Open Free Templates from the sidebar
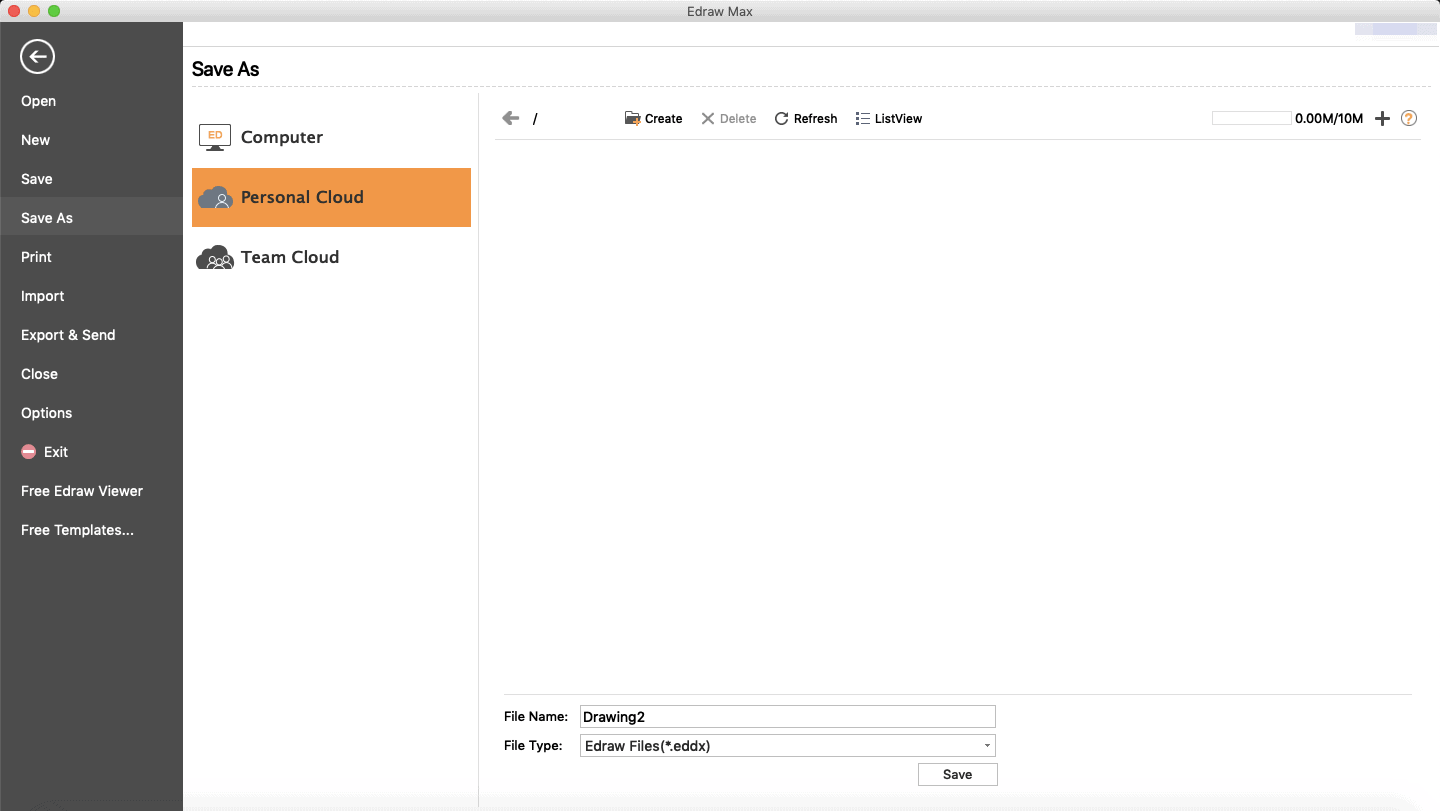 (76, 530)
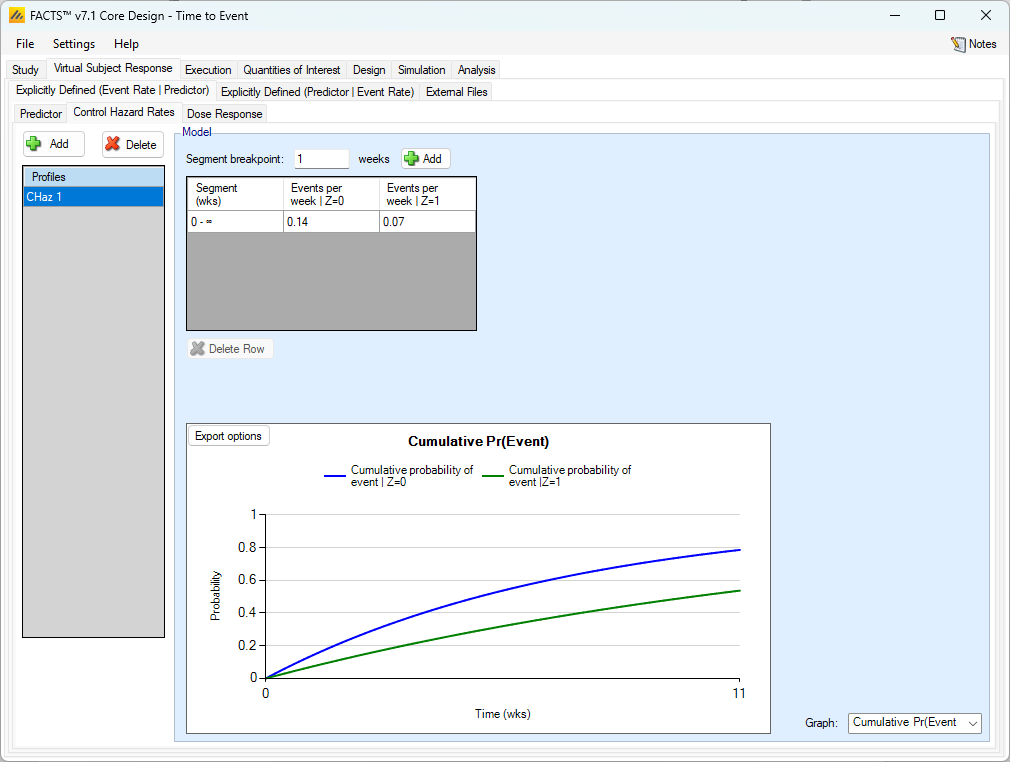Click the red X Delete profile icon
The image size is (1010, 762).
[x=113, y=144]
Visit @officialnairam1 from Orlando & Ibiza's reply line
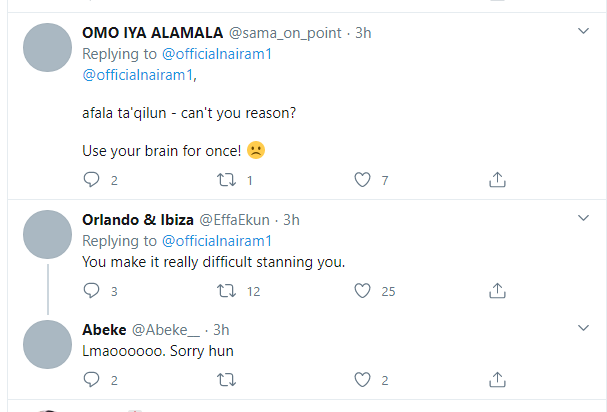 coord(217,241)
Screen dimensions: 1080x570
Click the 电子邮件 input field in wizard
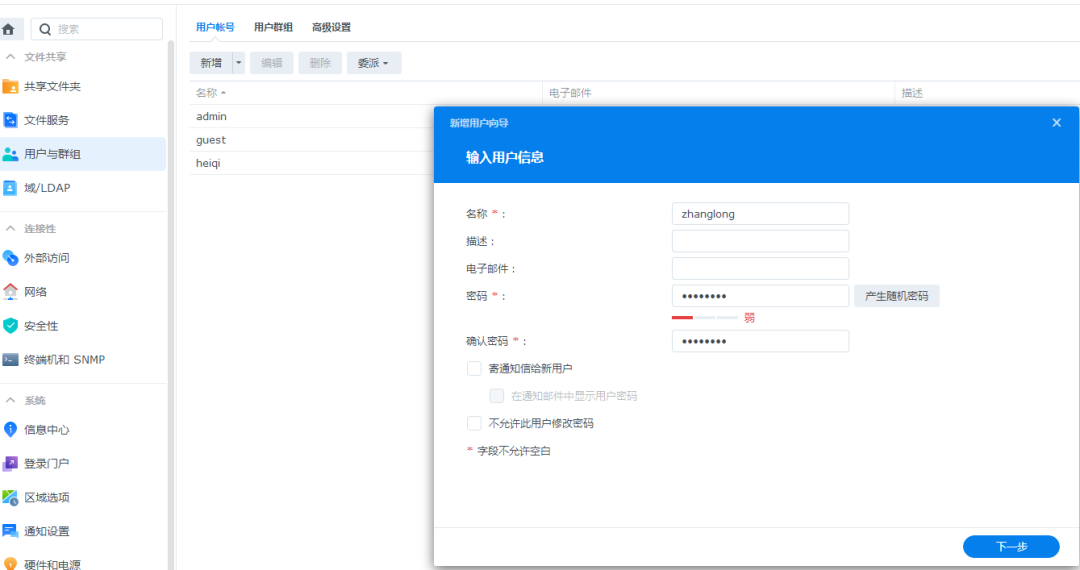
- - -
What is needed:
From the first line to the last, set down the records word for word and drop the images.

Output of the exercise:
Open Free Templates from the sidebar
 (76, 530)
Click the red X Delete profile icon
The image size is (1010, 762).
[x=113, y=144]
Visit @officialnairam1 from Orlando & Ibiza's reply line
 coord(217,241)
Screen dimensions: 1080x570
Click the 电子邮件 input field in wizard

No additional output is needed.